▶ **Records for this task**
______________________________

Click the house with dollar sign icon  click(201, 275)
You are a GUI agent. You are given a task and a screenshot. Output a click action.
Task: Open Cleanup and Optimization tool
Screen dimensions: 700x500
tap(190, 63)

______________________________

▶ **What you need to do**
Look over the material and return every line where the word "click" is found.

▶ **Exercise result**
Click the house with dollar sign icon  click(201, 275)
You are a GUI agent. You are given a task and a screenshot. Output a click action.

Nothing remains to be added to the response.